New to CBD and confused about the different types of CBD? Don’t worry, you are not alone, and we are here to decipher the topic for you.
Full spectrum translates roughly to the whole plant. Either in the form of an extract (<0.05 UK or < 0.2% THC in the EU) or the hemp flower itself.
Full spectrum CBD contains a variety of cannabinoids, terpenes, remaining plant material, and fatty acids. While full spectrum can be used as an ingredient in producing a range of CBD products, the most popular use for this extract is full spectrum CBD oil.
Whole plant CBD usually tastes earthy as it contains the ‘whole plant’, including terpenes and depending on the level of refinement potentially chlorophyll. It is about as close you can get to consuming the plant itself without actually doing so; albeit in a liquid form with a carrier oil to dilute the concentration.
Research suggests combining cannabinoids improves the efficacy, enhancing overall effectiveness than each individually.
In 1998, a groundbreaking study outlined that the endocannabinoid system demonstrated an “entourage effect”. In which a combination of cannabinoids worked more effectively together than on each individually did on its own.
The only difference between broad spectrum and full spectrum is the complete removal of THC from the extract.
Broad spectrum initially primarily targeted states/countries in which there is a zero-tolerance for THC.
More recently, It has gained momentum with the professional sports community. The world anti doping authority approving CBD consumption in 2018. Athletes are now able to use broad spectrum CBD without false positive indications for THC on drug tests, all while maintaining a comprehensive cannabinoid profile.
Isolated CBD contains just that, 99%+ CBD extracted into a powder or crystal-like substance. It contains no terpenes and no other cannabinoids.

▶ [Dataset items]
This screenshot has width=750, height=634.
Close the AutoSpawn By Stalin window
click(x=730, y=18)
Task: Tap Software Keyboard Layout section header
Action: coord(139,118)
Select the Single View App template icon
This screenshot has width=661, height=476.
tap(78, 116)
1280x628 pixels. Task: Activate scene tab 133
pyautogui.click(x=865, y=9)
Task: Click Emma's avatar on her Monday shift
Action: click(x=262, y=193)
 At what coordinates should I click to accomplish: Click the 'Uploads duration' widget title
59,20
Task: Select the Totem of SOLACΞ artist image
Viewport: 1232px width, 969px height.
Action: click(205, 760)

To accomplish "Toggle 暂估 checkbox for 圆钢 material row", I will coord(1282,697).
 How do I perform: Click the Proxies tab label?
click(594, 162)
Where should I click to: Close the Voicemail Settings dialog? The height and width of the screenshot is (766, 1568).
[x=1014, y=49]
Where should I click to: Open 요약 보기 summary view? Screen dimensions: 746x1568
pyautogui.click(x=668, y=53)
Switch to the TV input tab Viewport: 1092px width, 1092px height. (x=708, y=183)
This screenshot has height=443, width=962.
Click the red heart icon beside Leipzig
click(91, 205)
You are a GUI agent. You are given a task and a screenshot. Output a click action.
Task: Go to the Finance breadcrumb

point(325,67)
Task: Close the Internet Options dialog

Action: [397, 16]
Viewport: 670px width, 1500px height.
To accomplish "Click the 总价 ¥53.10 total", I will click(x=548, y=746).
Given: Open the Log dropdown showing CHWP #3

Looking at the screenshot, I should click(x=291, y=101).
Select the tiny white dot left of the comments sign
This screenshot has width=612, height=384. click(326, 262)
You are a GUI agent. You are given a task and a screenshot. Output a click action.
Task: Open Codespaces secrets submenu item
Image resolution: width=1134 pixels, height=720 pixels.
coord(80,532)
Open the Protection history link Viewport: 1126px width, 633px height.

▶ [EXERCISES]
a: According to the CBD passage, why does whole plant CBD usually taste earthy?
b: Repeat the part of the CBD passage that begins at the words "More recently, It" and stops after "no other cannabinoids.".
These data come from a separate source.

▶ [TASK-BY-TASK SOLUTIONS]
a: Whole plant CBD usually tastes earthy because it contains the "whole plant," including terpenes. Depending on how refined it is, it may also contain chlorophyll.

b:
More recently, It has gained momentum with the professional sports community. The world anti doping authority approving CBD consumption in 2018. Athletes are now able to use broad spectrum CBD without false positive indications for THC on drug tests, all while maintaining a comprehensive cannabinoid profile.
Isolated CBD contains just that, 99%+ CBD extracted into a powder or crystal-like substance. It contains no terpenes and no other cannabinoids.